- _Input_
····················

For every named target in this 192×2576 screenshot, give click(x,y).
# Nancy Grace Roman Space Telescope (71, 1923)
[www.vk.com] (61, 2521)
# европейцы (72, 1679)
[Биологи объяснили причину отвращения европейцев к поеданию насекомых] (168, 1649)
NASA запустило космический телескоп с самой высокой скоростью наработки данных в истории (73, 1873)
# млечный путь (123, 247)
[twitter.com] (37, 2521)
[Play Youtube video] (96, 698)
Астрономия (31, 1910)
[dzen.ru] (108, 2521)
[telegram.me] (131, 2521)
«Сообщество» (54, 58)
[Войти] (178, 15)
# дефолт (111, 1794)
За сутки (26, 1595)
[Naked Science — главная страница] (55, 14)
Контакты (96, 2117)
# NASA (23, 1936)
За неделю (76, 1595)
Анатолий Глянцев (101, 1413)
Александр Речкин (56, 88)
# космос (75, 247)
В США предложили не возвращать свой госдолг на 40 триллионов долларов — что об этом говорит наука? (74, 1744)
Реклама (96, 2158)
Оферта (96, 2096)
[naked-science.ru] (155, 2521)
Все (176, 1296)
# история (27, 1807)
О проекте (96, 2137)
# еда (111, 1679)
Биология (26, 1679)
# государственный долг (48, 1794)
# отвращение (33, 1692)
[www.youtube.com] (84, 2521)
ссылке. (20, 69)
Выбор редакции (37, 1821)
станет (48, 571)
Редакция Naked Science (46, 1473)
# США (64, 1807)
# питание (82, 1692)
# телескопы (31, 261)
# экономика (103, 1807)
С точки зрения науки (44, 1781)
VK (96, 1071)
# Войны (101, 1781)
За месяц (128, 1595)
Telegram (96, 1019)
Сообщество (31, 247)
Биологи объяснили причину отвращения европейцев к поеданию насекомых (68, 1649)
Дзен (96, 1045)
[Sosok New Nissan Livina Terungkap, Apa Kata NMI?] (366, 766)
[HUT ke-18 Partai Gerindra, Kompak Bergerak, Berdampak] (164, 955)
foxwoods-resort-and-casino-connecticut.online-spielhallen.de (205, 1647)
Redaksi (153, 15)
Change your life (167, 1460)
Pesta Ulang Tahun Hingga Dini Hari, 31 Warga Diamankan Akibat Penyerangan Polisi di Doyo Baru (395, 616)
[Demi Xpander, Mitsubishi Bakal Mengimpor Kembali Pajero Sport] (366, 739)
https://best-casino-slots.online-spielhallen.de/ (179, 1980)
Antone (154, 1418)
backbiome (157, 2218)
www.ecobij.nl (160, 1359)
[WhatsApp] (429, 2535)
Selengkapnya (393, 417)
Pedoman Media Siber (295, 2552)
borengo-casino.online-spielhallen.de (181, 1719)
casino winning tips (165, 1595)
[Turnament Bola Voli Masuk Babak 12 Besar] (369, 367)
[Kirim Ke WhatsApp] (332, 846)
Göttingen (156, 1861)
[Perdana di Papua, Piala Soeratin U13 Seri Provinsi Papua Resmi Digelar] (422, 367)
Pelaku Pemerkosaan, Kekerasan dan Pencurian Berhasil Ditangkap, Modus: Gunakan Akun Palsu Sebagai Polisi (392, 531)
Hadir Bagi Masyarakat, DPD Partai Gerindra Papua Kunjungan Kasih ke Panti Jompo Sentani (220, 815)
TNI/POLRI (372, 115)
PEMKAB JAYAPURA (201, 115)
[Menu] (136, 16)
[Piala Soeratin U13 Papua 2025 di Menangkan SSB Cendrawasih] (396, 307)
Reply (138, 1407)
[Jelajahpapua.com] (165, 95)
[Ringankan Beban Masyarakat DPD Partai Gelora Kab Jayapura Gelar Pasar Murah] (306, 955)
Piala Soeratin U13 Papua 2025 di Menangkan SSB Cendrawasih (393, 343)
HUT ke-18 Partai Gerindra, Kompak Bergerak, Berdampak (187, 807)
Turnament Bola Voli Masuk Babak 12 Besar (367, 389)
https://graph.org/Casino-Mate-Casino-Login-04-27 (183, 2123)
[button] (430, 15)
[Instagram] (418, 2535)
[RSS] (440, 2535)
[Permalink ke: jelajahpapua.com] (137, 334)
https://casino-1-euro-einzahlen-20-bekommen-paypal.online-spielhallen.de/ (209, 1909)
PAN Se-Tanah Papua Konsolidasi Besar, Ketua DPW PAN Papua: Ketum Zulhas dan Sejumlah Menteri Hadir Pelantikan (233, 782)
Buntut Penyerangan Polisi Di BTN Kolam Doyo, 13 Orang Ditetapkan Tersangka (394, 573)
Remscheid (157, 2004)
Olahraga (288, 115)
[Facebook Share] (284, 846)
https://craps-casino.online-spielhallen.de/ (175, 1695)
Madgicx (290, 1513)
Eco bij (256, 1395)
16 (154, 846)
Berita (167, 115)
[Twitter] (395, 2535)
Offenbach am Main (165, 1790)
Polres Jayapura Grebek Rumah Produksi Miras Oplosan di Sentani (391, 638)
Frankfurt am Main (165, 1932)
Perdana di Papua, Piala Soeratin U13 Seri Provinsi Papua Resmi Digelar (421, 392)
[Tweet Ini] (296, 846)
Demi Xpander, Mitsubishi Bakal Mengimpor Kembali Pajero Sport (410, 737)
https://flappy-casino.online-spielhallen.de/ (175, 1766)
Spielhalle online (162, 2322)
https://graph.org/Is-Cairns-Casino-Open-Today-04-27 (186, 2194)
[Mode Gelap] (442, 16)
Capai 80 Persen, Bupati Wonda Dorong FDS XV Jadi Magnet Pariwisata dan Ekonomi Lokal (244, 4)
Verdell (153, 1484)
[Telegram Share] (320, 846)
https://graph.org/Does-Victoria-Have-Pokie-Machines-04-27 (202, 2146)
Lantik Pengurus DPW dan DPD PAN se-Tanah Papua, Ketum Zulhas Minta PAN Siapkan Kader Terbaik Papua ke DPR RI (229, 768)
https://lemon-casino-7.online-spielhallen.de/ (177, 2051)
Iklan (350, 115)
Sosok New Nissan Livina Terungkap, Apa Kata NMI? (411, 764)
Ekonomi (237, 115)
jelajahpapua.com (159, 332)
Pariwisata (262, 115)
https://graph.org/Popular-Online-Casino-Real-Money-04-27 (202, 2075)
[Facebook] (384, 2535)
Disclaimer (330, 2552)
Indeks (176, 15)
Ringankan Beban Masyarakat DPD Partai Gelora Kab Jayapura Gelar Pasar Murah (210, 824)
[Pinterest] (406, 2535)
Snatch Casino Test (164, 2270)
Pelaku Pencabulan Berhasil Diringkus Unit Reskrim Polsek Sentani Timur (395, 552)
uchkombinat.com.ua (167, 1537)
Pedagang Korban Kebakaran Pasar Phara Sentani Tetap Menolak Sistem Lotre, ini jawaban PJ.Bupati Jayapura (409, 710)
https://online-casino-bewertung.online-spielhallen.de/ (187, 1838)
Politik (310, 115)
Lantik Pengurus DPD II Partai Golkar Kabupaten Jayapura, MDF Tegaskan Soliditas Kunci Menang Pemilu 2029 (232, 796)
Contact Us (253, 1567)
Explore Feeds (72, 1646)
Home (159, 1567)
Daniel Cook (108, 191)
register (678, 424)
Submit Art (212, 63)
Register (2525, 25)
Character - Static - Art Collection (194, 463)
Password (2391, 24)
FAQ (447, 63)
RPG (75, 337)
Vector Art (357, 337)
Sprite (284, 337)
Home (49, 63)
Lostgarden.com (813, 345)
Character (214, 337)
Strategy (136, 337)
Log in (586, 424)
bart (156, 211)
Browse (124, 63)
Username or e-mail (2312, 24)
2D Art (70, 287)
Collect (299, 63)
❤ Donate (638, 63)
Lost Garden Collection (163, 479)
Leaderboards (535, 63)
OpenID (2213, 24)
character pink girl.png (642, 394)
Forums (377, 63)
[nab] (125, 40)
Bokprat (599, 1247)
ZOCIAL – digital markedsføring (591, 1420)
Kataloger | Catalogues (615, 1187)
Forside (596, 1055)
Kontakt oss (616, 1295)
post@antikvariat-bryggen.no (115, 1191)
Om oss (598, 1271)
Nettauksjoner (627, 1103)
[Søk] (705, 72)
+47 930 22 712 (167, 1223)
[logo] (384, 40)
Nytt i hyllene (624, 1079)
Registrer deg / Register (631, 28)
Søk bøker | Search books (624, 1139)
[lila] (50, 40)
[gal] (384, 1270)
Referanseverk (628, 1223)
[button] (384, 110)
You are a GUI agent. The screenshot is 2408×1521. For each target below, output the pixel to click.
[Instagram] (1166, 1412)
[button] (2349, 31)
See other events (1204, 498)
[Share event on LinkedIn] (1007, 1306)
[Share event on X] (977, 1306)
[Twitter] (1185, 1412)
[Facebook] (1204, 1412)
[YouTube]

····················

- _Instructions to follow_
Copy out each line of the material above, word for word, from the first down to the line containing "За сутки (26, 1595)". Add nothing.

- _Your solution_
For every named target in this 192×2576 screenshot, give click(x,y).
# Nancy Grace Roman Space Telescope (71, 1923)
[www.vk.com] (61, 2521)
# европейцы (72, 1679)
[Биологи объяснили причину отвращения европейцев к поеданию насекомых] (168, 1649)
NASA запустило космический телескоп с самой высокой скоростью наработки данных в истории (73, 1873)
# млечный путь (123, 247)
[twitter.com] (37, 2521)
[Play Youtube video] (96, 698)
Астрономия (31, 1910)
[dzen.ru] (108, 2521)
[telegram.me] (131, 2521)
«Сообщество» (54, 58)
[Войти] (178, 15)
# дефолт (111, 1794)
За сутки (26, 1595)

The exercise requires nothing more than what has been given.